What the task requires -
Find every line below that contains the word "computer" and copy it out.

——————

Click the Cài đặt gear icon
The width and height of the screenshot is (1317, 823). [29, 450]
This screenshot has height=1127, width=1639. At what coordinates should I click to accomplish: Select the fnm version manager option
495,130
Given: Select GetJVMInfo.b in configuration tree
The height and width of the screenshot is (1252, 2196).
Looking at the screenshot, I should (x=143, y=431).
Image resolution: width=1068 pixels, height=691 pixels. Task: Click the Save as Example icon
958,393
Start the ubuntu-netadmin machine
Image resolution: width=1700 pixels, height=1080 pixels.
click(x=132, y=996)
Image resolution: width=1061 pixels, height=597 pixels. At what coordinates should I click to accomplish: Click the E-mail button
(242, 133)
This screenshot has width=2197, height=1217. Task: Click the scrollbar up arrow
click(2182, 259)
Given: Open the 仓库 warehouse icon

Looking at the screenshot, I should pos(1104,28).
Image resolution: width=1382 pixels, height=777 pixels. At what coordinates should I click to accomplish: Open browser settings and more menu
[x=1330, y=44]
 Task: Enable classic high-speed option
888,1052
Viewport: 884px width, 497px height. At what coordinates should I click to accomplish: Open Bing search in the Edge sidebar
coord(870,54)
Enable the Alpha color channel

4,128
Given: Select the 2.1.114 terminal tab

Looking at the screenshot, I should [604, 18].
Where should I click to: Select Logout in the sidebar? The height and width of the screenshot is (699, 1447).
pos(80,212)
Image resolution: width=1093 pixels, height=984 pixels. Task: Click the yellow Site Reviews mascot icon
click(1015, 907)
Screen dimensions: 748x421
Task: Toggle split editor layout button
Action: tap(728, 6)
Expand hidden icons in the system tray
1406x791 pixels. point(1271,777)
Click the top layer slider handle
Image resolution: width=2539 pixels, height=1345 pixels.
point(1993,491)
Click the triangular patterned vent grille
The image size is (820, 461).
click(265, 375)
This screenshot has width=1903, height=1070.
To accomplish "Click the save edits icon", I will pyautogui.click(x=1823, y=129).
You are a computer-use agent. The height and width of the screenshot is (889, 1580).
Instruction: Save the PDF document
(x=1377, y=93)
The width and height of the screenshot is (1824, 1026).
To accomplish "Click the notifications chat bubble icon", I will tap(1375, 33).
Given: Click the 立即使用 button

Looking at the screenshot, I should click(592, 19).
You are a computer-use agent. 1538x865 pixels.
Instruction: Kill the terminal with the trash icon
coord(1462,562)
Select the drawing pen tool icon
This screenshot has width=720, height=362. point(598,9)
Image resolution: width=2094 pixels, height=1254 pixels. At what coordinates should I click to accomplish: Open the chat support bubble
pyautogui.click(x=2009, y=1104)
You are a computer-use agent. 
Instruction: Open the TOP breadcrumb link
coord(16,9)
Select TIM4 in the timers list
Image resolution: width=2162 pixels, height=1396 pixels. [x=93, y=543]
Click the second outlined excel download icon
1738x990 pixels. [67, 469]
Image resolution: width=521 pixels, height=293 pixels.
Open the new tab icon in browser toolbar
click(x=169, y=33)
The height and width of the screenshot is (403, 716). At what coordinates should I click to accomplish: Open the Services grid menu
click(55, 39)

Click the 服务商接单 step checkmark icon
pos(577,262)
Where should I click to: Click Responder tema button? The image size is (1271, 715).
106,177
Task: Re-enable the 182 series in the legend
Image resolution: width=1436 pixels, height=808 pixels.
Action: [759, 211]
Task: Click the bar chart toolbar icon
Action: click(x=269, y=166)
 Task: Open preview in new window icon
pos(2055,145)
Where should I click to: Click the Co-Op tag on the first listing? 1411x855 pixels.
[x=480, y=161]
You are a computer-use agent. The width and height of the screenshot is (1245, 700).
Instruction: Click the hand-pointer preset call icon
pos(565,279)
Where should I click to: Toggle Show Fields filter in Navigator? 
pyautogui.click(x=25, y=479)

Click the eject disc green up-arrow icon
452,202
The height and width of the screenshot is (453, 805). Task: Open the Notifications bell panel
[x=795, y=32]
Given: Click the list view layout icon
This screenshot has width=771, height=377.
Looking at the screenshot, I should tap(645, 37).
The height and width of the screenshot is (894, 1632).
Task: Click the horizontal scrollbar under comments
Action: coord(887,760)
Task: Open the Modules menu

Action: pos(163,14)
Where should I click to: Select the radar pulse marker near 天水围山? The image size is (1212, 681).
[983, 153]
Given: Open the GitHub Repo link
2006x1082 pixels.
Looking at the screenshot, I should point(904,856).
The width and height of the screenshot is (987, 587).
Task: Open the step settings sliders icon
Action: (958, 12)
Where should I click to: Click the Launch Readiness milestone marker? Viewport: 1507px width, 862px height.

——————

Answer area -
You are a computer-use agent. The height and width of the screenshot is (889, 1580).
You are a computer-use agent. 1538x865 pixels.
You are a computer-use agent. 
You are a computer-use agent. The width and height of the screenshot is (1245, 700).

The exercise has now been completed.